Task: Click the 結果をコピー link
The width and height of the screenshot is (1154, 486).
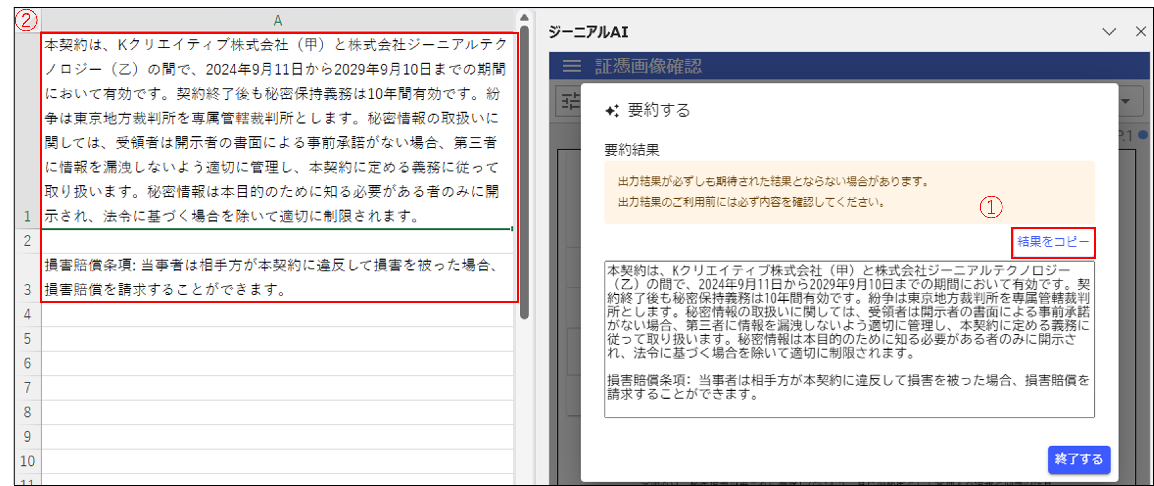Action: click(x=1053, y=242)
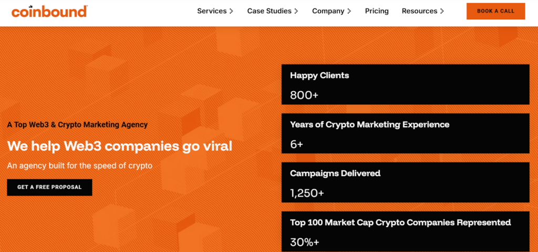The height and width of the screenshot is (252, 538).
Task: Click the coinbound logo
Action: click(49, 11)
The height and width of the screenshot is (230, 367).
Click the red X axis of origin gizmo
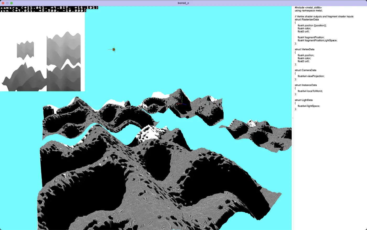[178, 104]
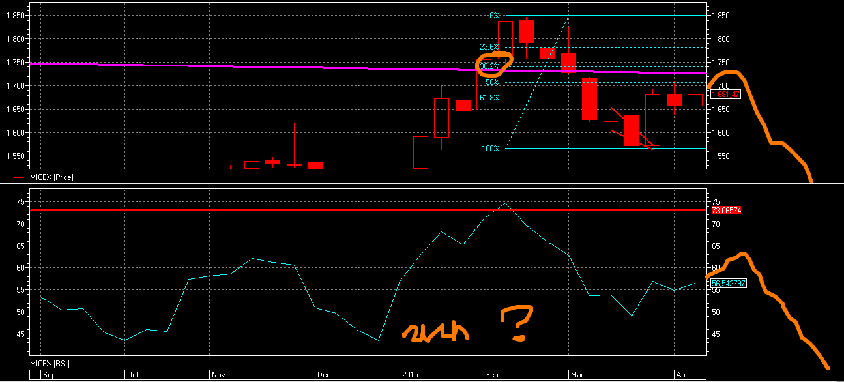This screenshot has width=844, height=382.
Task: Click the white divider between price and RSI panels
Action: (x=422, y=183)
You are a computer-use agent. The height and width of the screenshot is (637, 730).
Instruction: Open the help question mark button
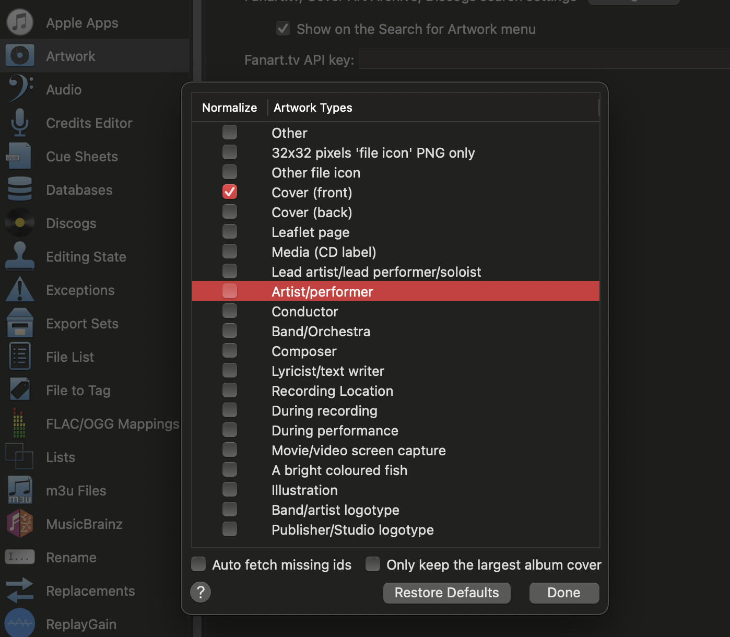201,592
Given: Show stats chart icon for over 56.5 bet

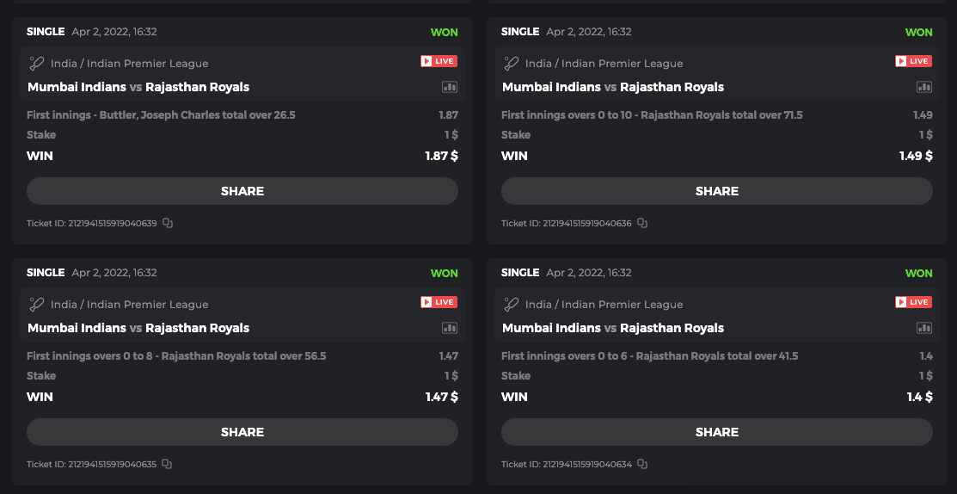Looking at the screenshot, I should coord(450,328).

§ **Set exercise**:
Render every line of the items above as a JSON list of strings, one string per line, with blank lines and pictures left out.

§ **Answer for this exercise**:
[
  "Task: Click the 結果をコピー link",
  "The width and height of the screenshot is (1154, 486).",
  "Action: click(x=1053, y=242)",
  "The height and width of the screenshot is (252, 538).",
  "Task: Click the coinbound logo",
  "Action: click(49, 11)",
  "The height and width of the screenshot is (230, 367).",
  "Click the red X axis of origin gizmo",
  "[178, 104]",
  "This screenshot has width=844, height=382.",
  "Task: Click the white divider between price and RSI panels",
  "Action: (x=422, y=183)",
  "You are a computer-use agent. The height and width of the screenshot is (637, 730).",
  "Instruction: Open the help question mark button",
  "201,592",
  "Given: Show stats chart icon for over 56.5 bet",
  "Looking at the screenshot, I should coord(450,328)."
]